The Printer, the Translator, the Scribe, and the Slave Girl: Acculturating the Mukhtar al-Hikam, ca. 1200–ca. 1700

Wednesday, February 18, 2015
4:00 pm PST

Little Theater, Macgowan Hall
245 Charles E. Young Dr., East

Early Modern Cosmopolitanisms Lecture

—A. E. B. Coldiron, Florida State University

cosmosOne of the first books printed in early modern England, The Dictes and Sayings of the Philosophers (1477), was a translation of a French version of the Mukhtar al-Hikam, an Arabic doxography by 11th-century sage Mubasshir ibn-Fâtik. This talk pursues the work’s paths from a 12th-century Arabic manuscript into Spanish, French, Occitan, and English versions (with back-translations into Latin). During key phases of acculturation and remediation, several kinds of authority were challenged and remade in different contexts, with sometimes surprising results. For instance, we’ll see Socrates both turbaned and tonsured; we’ll meet a slave-girl who defeats some misogynist sages; and we’ll hear a printer who tussles with his patron over the authority to translate.

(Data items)
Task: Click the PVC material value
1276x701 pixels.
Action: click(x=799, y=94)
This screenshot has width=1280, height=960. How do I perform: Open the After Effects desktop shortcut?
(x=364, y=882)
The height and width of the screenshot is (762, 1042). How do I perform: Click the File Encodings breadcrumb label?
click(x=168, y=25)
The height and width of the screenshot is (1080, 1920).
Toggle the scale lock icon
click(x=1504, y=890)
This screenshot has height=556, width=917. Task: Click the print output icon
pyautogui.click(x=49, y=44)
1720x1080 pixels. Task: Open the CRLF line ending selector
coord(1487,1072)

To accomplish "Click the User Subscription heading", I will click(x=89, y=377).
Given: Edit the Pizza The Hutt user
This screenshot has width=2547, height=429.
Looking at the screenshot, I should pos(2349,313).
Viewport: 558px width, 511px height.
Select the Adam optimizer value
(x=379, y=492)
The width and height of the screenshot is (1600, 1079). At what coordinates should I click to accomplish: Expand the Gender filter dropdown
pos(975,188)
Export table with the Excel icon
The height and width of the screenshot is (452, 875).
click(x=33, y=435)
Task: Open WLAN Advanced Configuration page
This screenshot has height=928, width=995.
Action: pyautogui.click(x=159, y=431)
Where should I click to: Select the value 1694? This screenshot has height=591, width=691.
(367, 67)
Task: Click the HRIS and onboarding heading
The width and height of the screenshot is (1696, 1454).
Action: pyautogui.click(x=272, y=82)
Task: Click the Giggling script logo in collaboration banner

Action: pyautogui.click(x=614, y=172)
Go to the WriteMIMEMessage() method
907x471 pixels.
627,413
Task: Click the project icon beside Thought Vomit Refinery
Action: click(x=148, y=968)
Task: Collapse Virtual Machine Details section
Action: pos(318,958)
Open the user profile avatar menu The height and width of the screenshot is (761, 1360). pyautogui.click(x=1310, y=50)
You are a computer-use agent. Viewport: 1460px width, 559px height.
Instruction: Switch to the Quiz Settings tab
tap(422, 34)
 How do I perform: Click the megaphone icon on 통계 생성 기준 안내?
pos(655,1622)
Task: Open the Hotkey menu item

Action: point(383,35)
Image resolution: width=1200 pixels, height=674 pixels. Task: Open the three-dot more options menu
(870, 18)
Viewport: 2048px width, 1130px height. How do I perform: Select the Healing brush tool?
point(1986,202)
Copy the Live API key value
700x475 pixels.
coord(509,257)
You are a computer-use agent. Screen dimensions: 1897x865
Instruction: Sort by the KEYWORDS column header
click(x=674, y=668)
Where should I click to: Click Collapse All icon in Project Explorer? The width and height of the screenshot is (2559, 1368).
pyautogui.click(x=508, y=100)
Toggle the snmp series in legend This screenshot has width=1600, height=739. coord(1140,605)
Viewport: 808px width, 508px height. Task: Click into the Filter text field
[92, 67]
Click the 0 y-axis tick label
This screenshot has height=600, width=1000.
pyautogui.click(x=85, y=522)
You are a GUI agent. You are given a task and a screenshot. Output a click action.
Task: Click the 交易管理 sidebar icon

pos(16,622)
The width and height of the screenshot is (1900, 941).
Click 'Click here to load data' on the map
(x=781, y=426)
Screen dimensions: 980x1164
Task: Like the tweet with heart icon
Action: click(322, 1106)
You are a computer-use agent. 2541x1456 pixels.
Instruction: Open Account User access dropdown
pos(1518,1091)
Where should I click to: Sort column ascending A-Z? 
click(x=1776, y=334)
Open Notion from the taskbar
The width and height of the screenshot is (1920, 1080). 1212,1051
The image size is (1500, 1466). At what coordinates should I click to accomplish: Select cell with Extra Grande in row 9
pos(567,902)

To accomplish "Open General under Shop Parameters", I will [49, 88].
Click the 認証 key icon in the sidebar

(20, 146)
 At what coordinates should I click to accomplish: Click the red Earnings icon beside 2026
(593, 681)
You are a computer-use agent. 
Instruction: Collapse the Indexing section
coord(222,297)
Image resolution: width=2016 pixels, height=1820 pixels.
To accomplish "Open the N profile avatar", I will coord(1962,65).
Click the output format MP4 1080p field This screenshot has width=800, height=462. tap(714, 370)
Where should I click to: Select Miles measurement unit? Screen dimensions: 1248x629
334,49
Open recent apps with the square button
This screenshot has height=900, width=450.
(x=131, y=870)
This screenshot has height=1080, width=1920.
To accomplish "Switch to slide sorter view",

Description of the task: Continue the announcement of the lecture on the Mukhtar al-Hikam, beginning right after its final sentence.

Result for this task:
cosmos14-2Anne Coldiron is currently Director of the Folger Shakespeare Library’s “Year-Long Colloquium on Early Modern Translation” and is Professor of English, affiliated faculty in French, and Director of the History of Text Technologies Program at Florida State University. Her Printers without Borders: Translation and Textuality in the Renaissance (Cambridge UP, forthcoming) follows a book on gender and early modern poetic translation (2009) and revises some of the transnational challenges in her Canon, Period, and the Poetry of Charles of Orleans: Found in Translation (2000). Her articles on Shakespeare, Spenser, Sidney, Donne, Milton, Chaucer, as well as Villon, Du Bellay, and Verlaine, appear in, for example, Renaissance Studies, Comparative Literature, Yale Journal of Criticism, JEGP, Criticism, and Translation Studies. She is currently editing The Tudor Translations of Christine de Pizan for the MHRA (UK).

This lecture is presented as part of Early Modern Cosmopolitanisms, a lecture series hosted by the Transnational Subjects and Early Modern Empire Working Group and sponsored by the UCLA Center for 17th- & 18th-Century Studies.

No registration is required.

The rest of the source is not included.